→ TASK TO COMPLETE: Copy out, word for word, the part of the records that starts with the line containing "Where should I click to: Skip" and ends with the line containing "tap(291, 101)", both of those lines included.

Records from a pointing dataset
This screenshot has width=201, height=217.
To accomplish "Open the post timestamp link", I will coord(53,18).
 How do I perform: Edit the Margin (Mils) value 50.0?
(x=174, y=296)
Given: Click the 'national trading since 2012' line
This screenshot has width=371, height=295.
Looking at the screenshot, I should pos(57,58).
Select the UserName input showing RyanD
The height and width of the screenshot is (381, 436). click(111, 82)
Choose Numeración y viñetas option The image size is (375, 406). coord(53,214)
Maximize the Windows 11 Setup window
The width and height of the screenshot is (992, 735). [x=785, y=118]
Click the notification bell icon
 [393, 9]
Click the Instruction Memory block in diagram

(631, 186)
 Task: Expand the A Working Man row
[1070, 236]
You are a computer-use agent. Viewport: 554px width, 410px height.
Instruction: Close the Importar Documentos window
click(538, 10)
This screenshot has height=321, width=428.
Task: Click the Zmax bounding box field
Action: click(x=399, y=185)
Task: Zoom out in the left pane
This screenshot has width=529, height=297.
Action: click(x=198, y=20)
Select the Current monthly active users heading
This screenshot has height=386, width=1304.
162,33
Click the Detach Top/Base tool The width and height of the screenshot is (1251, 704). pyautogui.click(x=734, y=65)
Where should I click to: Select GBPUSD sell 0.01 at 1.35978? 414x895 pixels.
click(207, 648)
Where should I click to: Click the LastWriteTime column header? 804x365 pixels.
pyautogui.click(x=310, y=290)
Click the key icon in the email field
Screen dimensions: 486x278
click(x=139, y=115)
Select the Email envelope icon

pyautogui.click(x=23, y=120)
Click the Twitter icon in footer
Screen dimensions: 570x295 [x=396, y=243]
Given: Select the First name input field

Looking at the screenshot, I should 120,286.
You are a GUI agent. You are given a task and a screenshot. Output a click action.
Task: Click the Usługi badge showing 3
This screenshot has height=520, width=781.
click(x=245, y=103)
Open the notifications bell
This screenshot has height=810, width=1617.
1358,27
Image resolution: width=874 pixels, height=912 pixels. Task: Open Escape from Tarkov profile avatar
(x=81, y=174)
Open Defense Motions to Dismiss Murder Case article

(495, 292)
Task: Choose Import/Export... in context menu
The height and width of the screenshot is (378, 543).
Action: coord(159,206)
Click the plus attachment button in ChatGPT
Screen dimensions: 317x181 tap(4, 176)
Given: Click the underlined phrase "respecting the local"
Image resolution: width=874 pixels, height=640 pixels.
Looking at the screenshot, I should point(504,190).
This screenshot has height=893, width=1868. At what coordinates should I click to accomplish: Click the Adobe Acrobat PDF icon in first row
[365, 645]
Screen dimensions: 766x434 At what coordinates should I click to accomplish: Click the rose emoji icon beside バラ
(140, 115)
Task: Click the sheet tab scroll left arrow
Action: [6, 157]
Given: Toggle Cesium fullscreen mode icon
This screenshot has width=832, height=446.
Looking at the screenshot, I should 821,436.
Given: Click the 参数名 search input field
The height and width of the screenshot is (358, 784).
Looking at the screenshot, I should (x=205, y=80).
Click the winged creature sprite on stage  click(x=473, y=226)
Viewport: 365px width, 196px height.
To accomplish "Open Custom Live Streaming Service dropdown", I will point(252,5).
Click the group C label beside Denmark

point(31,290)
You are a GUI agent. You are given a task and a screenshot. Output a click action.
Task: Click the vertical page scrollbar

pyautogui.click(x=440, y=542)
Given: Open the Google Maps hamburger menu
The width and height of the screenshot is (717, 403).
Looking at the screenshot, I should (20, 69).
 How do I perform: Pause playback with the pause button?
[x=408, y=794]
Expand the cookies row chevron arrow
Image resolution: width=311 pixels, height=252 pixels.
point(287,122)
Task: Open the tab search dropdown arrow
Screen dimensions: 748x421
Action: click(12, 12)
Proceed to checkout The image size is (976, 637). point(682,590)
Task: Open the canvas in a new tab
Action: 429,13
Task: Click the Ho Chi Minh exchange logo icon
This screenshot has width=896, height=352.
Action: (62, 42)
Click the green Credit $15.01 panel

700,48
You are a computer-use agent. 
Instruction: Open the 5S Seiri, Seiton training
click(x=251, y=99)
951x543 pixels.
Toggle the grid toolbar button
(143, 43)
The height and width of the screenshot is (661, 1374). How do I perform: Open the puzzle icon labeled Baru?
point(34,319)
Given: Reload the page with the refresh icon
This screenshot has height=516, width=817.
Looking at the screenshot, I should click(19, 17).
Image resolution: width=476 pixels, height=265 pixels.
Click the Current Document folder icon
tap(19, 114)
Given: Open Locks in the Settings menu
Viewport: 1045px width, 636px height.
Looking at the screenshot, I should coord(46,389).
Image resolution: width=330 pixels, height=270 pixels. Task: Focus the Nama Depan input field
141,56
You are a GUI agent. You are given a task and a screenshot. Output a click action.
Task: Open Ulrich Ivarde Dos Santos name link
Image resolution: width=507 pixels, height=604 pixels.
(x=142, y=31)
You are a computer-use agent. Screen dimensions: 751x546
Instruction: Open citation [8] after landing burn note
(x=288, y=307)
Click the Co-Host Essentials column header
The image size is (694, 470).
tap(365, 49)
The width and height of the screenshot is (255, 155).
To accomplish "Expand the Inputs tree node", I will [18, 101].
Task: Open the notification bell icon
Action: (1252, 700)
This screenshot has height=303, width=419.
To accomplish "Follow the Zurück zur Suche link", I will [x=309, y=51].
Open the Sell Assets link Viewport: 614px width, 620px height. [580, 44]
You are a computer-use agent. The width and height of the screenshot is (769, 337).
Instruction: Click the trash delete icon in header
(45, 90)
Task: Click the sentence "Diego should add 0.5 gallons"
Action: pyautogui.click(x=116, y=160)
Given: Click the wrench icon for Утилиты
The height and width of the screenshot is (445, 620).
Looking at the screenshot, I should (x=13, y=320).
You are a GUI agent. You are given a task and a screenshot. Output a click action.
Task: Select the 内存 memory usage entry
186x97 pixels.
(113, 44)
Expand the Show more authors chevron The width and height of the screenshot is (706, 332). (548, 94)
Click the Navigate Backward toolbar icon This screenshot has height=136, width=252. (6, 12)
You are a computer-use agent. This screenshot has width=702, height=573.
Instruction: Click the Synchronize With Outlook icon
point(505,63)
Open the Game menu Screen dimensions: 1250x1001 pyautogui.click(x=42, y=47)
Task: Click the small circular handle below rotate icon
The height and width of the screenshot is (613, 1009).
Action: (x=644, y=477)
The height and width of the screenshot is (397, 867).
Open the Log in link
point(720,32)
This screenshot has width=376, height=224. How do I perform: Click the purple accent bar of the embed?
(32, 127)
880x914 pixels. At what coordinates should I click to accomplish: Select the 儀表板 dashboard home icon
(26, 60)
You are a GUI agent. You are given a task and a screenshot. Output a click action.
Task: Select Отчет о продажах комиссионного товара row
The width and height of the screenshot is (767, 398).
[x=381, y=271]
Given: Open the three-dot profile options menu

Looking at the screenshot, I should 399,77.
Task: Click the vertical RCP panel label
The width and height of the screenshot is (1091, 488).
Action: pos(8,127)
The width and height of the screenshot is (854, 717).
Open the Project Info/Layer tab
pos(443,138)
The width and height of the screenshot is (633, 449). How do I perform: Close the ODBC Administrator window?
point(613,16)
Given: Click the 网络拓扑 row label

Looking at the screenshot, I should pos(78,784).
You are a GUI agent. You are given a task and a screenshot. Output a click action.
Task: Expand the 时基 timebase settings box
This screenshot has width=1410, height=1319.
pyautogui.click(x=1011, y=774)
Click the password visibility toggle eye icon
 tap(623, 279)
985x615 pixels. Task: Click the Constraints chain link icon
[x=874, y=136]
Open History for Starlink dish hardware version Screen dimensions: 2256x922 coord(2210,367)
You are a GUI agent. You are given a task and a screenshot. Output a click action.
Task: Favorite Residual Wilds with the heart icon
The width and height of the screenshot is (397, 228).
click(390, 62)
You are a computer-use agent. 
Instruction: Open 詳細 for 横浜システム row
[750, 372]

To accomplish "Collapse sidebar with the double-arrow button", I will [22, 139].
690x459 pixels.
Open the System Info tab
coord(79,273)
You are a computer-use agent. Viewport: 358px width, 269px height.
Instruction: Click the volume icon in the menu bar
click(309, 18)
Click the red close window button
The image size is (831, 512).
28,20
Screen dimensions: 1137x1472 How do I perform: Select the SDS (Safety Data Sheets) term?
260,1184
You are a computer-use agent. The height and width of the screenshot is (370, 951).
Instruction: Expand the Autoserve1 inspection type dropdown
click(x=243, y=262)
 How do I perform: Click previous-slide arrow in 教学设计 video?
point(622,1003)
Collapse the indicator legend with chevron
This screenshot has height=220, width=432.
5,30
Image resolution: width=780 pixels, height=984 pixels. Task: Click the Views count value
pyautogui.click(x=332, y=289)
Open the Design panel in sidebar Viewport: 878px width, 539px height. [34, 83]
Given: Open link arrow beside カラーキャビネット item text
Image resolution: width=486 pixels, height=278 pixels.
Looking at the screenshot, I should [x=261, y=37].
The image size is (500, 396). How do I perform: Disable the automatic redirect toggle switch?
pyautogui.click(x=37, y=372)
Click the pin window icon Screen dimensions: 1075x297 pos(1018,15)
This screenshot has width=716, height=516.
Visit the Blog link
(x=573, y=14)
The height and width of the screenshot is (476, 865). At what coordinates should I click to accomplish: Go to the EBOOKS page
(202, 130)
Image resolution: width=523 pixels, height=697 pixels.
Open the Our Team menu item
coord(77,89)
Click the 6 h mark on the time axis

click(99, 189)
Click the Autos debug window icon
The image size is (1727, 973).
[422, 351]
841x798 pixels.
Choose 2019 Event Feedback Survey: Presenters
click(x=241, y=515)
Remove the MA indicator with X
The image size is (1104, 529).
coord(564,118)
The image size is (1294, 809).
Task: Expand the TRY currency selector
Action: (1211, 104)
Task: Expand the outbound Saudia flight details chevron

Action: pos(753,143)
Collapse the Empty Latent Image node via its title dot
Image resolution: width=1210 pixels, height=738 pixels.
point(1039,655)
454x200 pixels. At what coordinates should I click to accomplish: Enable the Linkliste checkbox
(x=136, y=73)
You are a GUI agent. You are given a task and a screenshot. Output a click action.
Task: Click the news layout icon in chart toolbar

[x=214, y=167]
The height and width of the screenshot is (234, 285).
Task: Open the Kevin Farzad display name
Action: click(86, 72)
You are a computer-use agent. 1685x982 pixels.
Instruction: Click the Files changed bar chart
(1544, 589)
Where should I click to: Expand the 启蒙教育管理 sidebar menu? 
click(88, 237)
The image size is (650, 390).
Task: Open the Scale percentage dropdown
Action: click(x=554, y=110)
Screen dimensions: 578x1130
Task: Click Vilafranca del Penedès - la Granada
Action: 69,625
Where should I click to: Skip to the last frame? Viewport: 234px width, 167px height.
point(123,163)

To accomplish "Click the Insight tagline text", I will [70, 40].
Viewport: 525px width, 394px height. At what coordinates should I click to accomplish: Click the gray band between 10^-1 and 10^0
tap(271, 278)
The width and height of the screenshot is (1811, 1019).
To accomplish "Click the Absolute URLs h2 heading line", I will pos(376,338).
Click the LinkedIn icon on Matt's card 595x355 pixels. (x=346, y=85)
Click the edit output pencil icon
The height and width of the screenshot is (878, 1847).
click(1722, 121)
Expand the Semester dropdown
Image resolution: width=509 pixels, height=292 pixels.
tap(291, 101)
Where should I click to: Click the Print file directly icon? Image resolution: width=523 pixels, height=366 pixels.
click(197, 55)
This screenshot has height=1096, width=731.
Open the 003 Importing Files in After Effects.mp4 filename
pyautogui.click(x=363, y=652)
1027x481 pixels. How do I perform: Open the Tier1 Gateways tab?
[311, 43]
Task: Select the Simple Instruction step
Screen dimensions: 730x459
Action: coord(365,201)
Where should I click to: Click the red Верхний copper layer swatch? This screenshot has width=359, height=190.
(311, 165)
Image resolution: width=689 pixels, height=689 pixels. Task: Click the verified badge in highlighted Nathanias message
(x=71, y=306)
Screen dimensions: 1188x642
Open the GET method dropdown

→ SOLUTION FOR THIS EXERCISE:
Where should I click to: Skip to the last frame? Viewport: 234px width, 167px height.
point(123,163)

To accomplish "Click the Insight tagline text", I will [70, 40].
Viewport: 525px width, 394px height. At what coordinates should I click to accomplish: Click the gray band between 10^-1 and 10^0
tap(271, 278)
The width and height of the screenshot is (1811, 1019).
To accomplish "Click the Absolute URLs h2 heading line", I will pos(376,338).
Click the LinkedIn icon on Matt's card 595x355 pixels. (x=346, y=85)
Click the edit output pencil icon
The height and width of the screenshot is (878, 1847).
click(1722, 121)
Expand the Semester dropdown
Image resolution: width=509 pixels, height=292 pixels.
tap(291, 101)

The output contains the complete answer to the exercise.